The happy news: drinking is good for you

Stanton Peele, who studies and treats addiction, has published a fascinating summation of the scientific evidence on drinking and health (hat tip: Instapundit), and it cuts against the grain of much of what you will hear from most public health spokesmen. Drinking alcohol, up to two drinks a day for women and four for men (sorry, ladies, that’s what the data shows!), decreases mortality. Drink up and live longer.

The U.S. public health establishment buries overwhelming evidence that abstinence is a cause of heart disease and early death. People deserve to know that alcohol gives most of us a higher life expectancy—even if consumed above recommended limits. (snip)

…the evidence that abstinence from alcohol is a cause of heart disease and early death is irrefutable—yet this is almost unmentionable in the United States. Even as health bodies like the CDC and Dietary Guidelines for Americans (prepared by Health and Human Services) now recognize the decisive benefits from moderate drinking, each such announcement is met by an onslaught of opposition and criticism, and is always at risk of being reversed.

Noting that even drinking at non-pathological levels above recommended moderate limits gives you a better chance of a longer life than abstaining draws louder protests still. Yet that’s exactly what the evidence tells us.

Driven by the cultural residue of Temperance, most Americans still view drinking as unhealthy; many call alcohol toxic. Yet, despite drinking far less than many European nations, Americans have significantly worse health outcomes than heavier-drinking countries. (For example, despite being heavily out-drunk by the English, we have almost exactly twice their levels of diabetes, cancer, and heart disease.)

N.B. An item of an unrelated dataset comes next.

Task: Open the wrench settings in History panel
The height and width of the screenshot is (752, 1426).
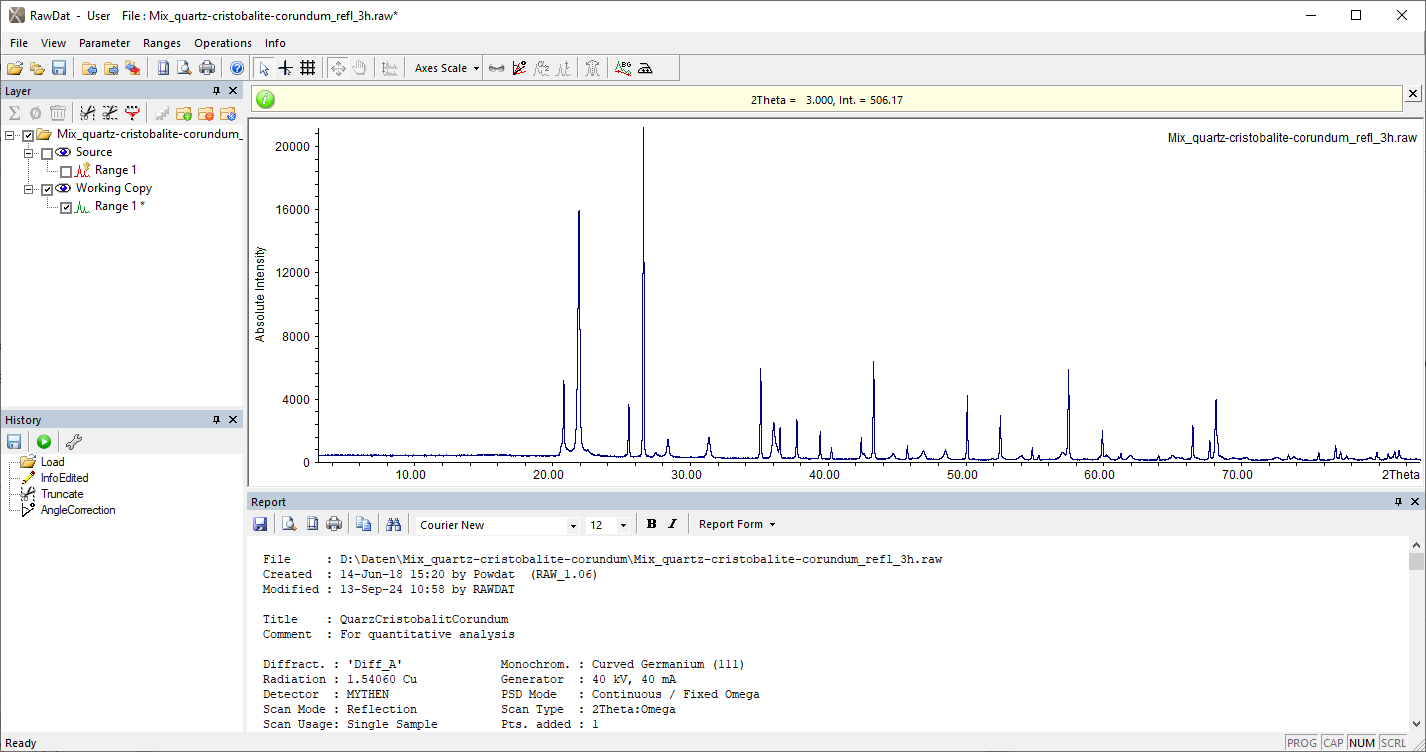Action: coord(73,441)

This graphic from The New England Journal of Medicine lays out the basic facts:

There are a few caveats. True binge drinking -- on the order of 12 drinks in a session -- is unhealthy. That seems pretty obvious, just given the possibility of stumbling and falling, not to mention the hazards of getting behind the wheel. Steele notes: “drinking 10 drinks Friday and Saturday nights does not convey the benefits of two or three drinks daily, even though your weekly totals would be the same.” But I have seen “binge drinking” defined as four or so drinks, which is ridiculous for anyone of average or great body mass.

And there are some people who are particularly vulnerable to harm:

…these outcome data do not apply to women with the “breast-cancer gene” mutations (BRCA 1 or 2) or a first-degree (mother, sister) relation who has had breast cancer, for whom alcohol consumption is far riskier.

Steele does not mention alcoholism, which is interesting coming from an addiction specialist. I strongly suspect he has complicated views on the subject that would distract from his underlying message. I am old enough and have lived enough life to enjoy friendships with people who credit Alcoholics Anonymous with saving their lives. So I am cautious toward attempts to debunk the very notion that alcoholism is not, as is often claimed, a “disease.” I just don’t know. I do know that people I care about have come close to ruining their lives with compulsive drinking, and that they have found the power to stop through a 12 step program. God bless ‘em.

I should disclose that I have a financial interest in the consumption of alcohol, as I am a partner in a California winery. I should also disclose that I love to drink good wine.

In the last 10 years or so, I have done a lot of reading on Prohibition, and have concluded that the dimensions of the disaster it inflicted on our country are enormous. One of the great largely unknown stories is that Prohibition was a progressive project, driven by the same desire to perfect society and thereby eliminate the downsides of human nature that underlie all of progressivism’s fallacies.  Another little-known aspect of Prohibition is that the income tax was created (and a constitutional amendment passed to enable same) as part of the deal which brought us Prohibition. The income tax was created to replace rthe alcohol taxes which had provided a siubstantial share of federal revenue. Talk about a Devil’s Bargain!